### THE TASK
Can you repeat the lines of the listing below word for word, beginning at the line that contains "Task: Click the Dashboard button" and stopping after the line that contains "coord(151,210)"?

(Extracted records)
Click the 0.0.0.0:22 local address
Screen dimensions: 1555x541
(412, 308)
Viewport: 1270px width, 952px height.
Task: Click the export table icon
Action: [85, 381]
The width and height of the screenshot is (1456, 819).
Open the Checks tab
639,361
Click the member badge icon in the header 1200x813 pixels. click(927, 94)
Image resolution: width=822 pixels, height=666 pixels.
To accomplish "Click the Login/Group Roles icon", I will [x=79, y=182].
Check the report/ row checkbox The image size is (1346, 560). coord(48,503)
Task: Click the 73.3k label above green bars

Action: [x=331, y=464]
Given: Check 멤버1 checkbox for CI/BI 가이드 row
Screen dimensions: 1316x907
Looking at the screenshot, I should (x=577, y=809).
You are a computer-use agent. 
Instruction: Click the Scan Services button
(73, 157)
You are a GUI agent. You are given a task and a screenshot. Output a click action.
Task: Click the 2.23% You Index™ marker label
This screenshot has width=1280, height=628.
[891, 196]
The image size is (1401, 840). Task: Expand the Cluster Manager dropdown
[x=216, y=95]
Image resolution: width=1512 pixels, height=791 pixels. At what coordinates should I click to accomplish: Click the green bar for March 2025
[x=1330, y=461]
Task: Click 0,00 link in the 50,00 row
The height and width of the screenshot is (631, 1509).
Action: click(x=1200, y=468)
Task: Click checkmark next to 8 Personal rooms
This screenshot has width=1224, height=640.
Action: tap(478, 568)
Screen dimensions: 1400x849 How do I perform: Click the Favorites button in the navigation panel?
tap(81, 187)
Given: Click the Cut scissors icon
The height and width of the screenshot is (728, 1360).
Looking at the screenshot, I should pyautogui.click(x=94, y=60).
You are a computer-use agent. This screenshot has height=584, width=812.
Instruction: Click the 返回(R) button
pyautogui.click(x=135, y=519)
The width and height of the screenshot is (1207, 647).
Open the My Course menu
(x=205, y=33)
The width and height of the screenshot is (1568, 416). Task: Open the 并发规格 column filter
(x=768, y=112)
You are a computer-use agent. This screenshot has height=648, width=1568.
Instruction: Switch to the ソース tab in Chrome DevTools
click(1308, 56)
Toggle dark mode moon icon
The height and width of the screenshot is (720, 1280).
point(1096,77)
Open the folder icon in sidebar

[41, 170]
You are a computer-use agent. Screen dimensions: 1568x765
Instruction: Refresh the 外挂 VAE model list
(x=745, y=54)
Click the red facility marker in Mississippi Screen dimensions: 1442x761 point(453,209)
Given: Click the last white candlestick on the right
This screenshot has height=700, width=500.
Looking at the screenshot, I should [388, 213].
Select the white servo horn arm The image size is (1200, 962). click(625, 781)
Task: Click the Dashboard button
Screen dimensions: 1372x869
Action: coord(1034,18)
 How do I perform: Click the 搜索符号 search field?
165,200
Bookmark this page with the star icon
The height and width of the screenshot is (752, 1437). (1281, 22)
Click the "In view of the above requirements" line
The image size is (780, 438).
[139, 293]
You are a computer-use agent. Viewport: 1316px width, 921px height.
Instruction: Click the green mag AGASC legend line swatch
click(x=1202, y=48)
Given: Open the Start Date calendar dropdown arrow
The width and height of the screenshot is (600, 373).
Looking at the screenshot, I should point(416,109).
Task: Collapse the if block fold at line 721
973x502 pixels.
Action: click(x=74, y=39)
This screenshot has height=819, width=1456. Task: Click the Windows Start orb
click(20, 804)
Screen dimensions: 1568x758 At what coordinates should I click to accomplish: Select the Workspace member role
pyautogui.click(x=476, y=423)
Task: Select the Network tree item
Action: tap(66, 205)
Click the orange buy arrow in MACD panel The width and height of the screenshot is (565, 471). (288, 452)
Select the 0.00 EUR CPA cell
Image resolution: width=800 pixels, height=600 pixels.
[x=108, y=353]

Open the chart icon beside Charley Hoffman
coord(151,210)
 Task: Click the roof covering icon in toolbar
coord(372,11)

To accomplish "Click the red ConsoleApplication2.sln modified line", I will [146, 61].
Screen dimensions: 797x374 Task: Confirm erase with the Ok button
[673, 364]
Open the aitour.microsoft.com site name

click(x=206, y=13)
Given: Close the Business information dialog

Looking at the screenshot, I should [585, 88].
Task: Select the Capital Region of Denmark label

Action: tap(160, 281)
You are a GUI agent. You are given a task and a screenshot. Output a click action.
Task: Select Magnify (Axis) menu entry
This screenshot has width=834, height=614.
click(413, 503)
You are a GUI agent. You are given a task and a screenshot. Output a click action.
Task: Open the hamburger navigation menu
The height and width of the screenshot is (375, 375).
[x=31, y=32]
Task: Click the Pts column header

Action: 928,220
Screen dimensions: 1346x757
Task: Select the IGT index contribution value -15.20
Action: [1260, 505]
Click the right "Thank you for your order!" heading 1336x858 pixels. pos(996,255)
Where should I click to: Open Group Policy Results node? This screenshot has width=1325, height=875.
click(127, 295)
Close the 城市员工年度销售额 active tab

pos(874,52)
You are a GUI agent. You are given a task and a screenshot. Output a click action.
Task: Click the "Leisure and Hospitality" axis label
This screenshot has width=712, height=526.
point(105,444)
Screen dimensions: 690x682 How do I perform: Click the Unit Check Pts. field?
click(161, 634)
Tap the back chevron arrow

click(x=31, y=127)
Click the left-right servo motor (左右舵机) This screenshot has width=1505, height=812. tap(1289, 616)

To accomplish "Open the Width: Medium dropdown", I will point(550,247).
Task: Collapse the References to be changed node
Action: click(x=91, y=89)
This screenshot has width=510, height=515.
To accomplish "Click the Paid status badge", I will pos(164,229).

### TASK SOLUTION
Task: Click the Dashboard button
Screen dimensions: 1372x869
Action: coord(1034,18)
 How do I perform: Click the 搜索符号 search field?
165,200
Bookmark this page with the star icon
The height and width of the screenshot is (752, 1437). (1281, 22)
Click the "In view of the above requirements" line
The image size is (780, 438).
[139, 293]
You are a computer-use agent. Viewport: 1316px width, 921px height.
Instruction: Click the green mag AGASC legend line swatch
click(x=1202, y=48)
Given: Open the Start Date calendar dropdown arrow
The width and height of the screenshot is (600, 373).
Looking at the screenshot, I should point(416,109).
Task: Collapse the if block fold at line 721
973x502 pixels.
Action: click(x=74, y=39)
This screenshot has height=819, width=1456. Task: Click the Windows Start orb
click(20, 804)
Screen dimensions: 1568x758 At what coordinates should I click to accomplish: Select the Workspace member role
pyautogui.click(x=476, y=423)
Task: Select the Network tree item
Action: tap(66, 205)
Click the orange buy arrow in MACD panel The width and height of the screenshot is (565, 471). (288, 452)
Select the 0.00 EUR CPA cell
Image resolution: width=800 pixels, height=600 pixels.
[x=108, y=353]

Open the chart icon beside Charley Hoffman
coord(151,210)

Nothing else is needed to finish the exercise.